[Cython] char* and NULL in log statements

Johannes Wienke languitar at semipol.de
Wed Jun 4 23:42:37 CEST 2008


Hi,

Am 06/04/2008 11:36 PM schrieb Dag Sverre Seljebotn:
> Johannes Wienke wrote:
>> Hi,
>>
>> Am 06/04/2008 09:54 PM schrieb Stefan Behnel:
>>> Johannes Wienke wrote:
>>>> Am 06/04/2008 07:47 PM schrieb Stefan Behnel:
>>>>
>>>> To my mind only char pointers would need this extra behavior as they
>>>> have a somewhat special role in C because of the absence a string type.
>>> Then why None and not ''? And why None and not a ValueError?
>> Because None has for python the same meaning as NULL in C. ValueError
>> would be another possibility. Nevertheless if NULL can be a legal value
>> for the rest of that function, this would be as awkward to handle as the
>> explicit check for NULL if I only want a safe print statement.
 >
> char* is usually used to call into legacy C code, if you need to print 
> them I'd argue that in most cases you are converting to char* one step 
> too early. But if you really need to print char* directly,

Well but for my purposes the legacy code calls into cython.

> print "%s ... %s" % (cb2str(a), cb2str(b))

What is that function? I have never seen that before?

Conversion problems are of course a much better reason not to implement 
this than speed reasons.

[...]

> However, Cython cannot be Java because C is not Java. It will always be 
> possible to do (<int*>0)[0] and segfault; that's part of the deal when 
> writing C.

That's true. But that's a much more obvious bug.

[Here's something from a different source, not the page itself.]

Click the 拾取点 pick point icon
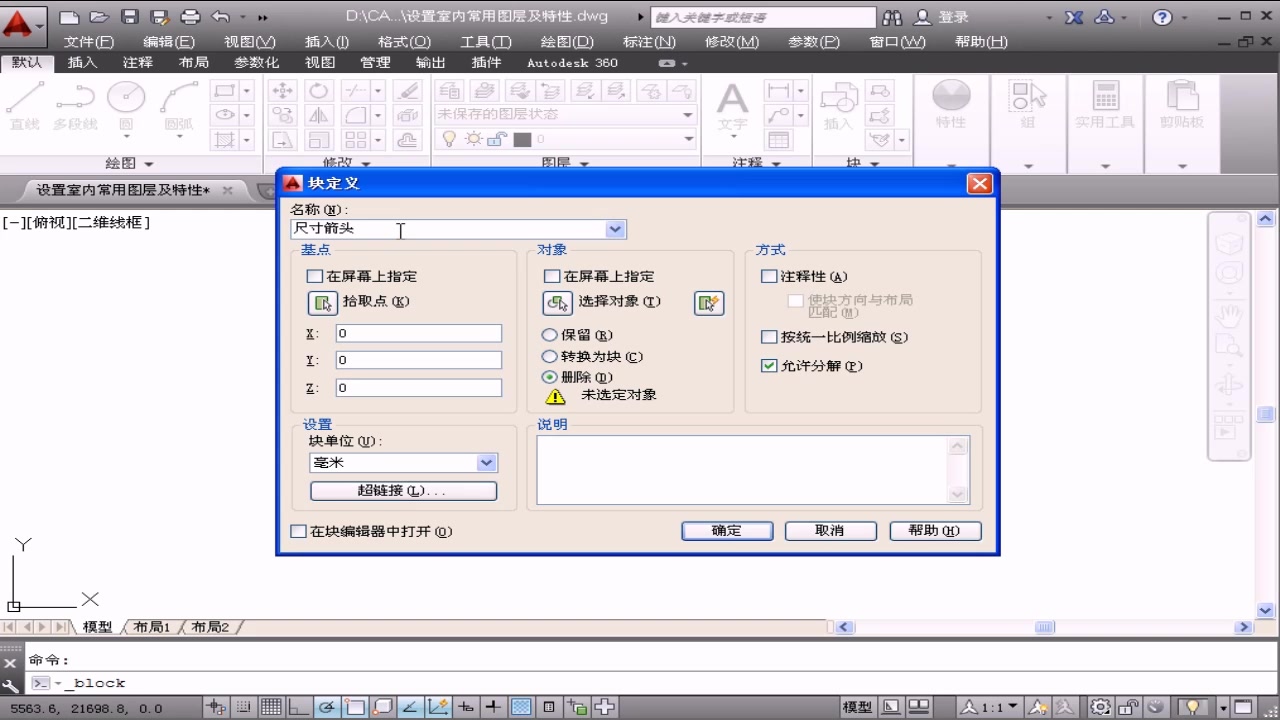 pyautogui.click(x=322, y=302)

> Cython can very well work safely; simply use Python strings!; avoid all 
> pointers, etc. Java doesn't have a char* either. The Cython equivalent 
> to java.lang.String is a Python str, not a char*!

But I can't, because the pugins I have to wrap work in C and there may 
be other situations where an existing C API requires callbacks and so on.